Das wechselt sehr stark. Es gibt einen „harten Kern“, der sich alle paar Wochen trifft, zurzeit im privaten Rahmen, und einen gemeinsamen Sonntagsbrunch (ab 13 Uhr) veranstaltet. Hierzu bringt jedeR etwas zu essen mit. Wir stimmen uns im Vorfeld nie ab, aber es ist bislang trotzdem immer ein abwechslungsreiches und leckeres Buffet zustandegekommen. Jedenfalls habe ich es nie erlebt, dass wir eine Verkostung von zehn unterschiedlichen Kartoffelsalaten machen mussten (wobei das sicher auch eine interessante Erfahrung wäre!). In unseren besten Zeiten kamen mehr als dreißig Menschen zusammen, erfreulicherweise aus allen Altersgruppen. Und auch aus allen Vegankreisen. Neben klassischen VeganerInnen, die tierethische und ökologische Gründe zu diesem Lebensstil motiviert haben, waren stets auch andere dabei, für die eine gesunde Lebensweise im Vordergrund steht. Manche brachten und bringen interessierte Familienangehörige mit, Mütter, Väter, Schwestern, manche in bereits fortgeschrittenem Lebensalter. Neben dem gemeinsamen Brunch haben wir in unregelmäßigen Abständen Infotische in der Nienburger Innenstadt veranstaltet. In einer Kleinstadt inmitten des „Agrarlandes Nr. 1“ über vegane Lebensweise zu informieren, ist schon eine besondere Herausforderung. Zugleich kam es dabei immer wieder auch zu unerwarteten und schönen Begegnungen mit Interessierten.

VEBU Regionalgruppe Nienburg - Infostand

Was hat dich seinerzeit dazu bewogen, die Gruppe zu gründen?

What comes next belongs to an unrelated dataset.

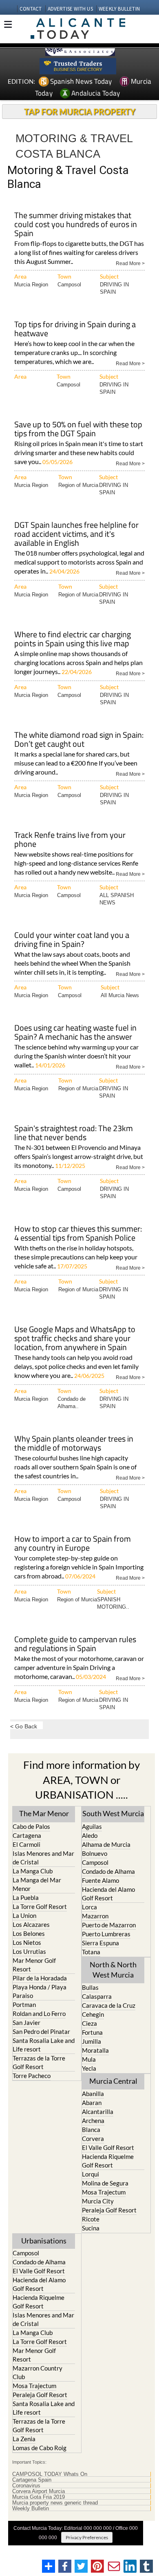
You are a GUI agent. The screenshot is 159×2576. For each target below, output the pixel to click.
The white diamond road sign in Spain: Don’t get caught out (79, 740)
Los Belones (29, 1933)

Das war in erster Linie der Umzug aufs Land. Der recht spontan gefasste Beschluss, eine Gruppe zu gründen führte tatsächlich recht bald zu Kontakten zu anderen vegan lebenden Menschen. Neben dem Wunsch nach persönlichen Kontakten stand für mich auch und vor allem der Austausch über Veganismus im Vordergrund. In einer ländlichen, von der konventionellen Agrarwirtschaft geprägten Region wie Nienburg auf andere VeganerInnen zu treffen, ist nicht leicht. Aber möglich!

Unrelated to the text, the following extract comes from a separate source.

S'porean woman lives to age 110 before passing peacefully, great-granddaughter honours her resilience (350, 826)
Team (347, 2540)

Wie bist Du es angegangen? Hast Du Dir vorher extern Informationen geholt? Welche Kanäle hast Du genutzt?
Ich habe mir die Infrastruktur des VEBU zu Nutze gemacht, mich in die Liste der Regionalgruppen eintragen und mir Infomaterial zuschicken lassen. Zu Beginn erschienen auch ein paar Zeitungsartikel in der örtlichen Presse. Dann gab es noch die Facebookseite. Der Prozess verlief insofern anders als erwartet, als dass ich recht bald auf eine Gruppe von VeganerInnen und VegetarierInnen stieß, die sich unmittelbar vor der Gründung zusammengetan hatte und sich regelmäßig im privaten Kreis zum Sonntagsfrühstück traf. So wurde aus dem Zusammenschluss dieser Frühstücksgruppe und der rudimentären Nienburger Gruppe sozusagen die offizielle Regionalgruppe.
Gab es Rückschläge zu verkraften oder massivere Hürden zu überwinden?
Nein, echte Hürden oder Rückschläge habe ich nicht erfahren. Man muss sich darüber im Klaren sein, dass eine solche Gruppe etwas sehr Dynamisches ist. Leute kommen und gehen oder bleiben auch mal weg. Auf diese Weise bilden sich immer wieder neue Gruppen mit eigenen Schwerpunkten heraus. Ich finde das aber ganz schön. Es ist auch nicht auszuschließen, dass diese Dynamik auch die Gesamtausrichtung der Gruppe verändert, z.B. den gemeinsamen Brunch. Gleichzeitig mag ich aber auch unsere Traditionen. Wie in den vergangenen Jahren wird es auch in diesem Jahr in der Vorweihnachtszeit ein gemeinsames Adventsessen in einem Restaurant geben.
Was siehst Du rückblickend als den größten Erfolg der Gruppe oder Deinen schönsten Moment? 🙂
Da fallen mir gleich drei Begebenheiten ein. Zum einen das Sommerfest, das in unserem Garten stattfand. Dabei waren viele Leute aus unserer Gruppe, aber auch Mitglieder der Gruppen Allerleinetal und Rotenburg/Wümme. Sogar zwei mir gänzlich Unbekannte aus dem benachbarten Westfalen waren da, die ich danach nie wieder gesehen habe. Das war toll! Mit rund fünfzig netten Leuten bei phantastischem Sommerwetter und einem opulenten Buffet bis in den späten Abend hinein zu feiern, das war schon ein tolles Ergebnis.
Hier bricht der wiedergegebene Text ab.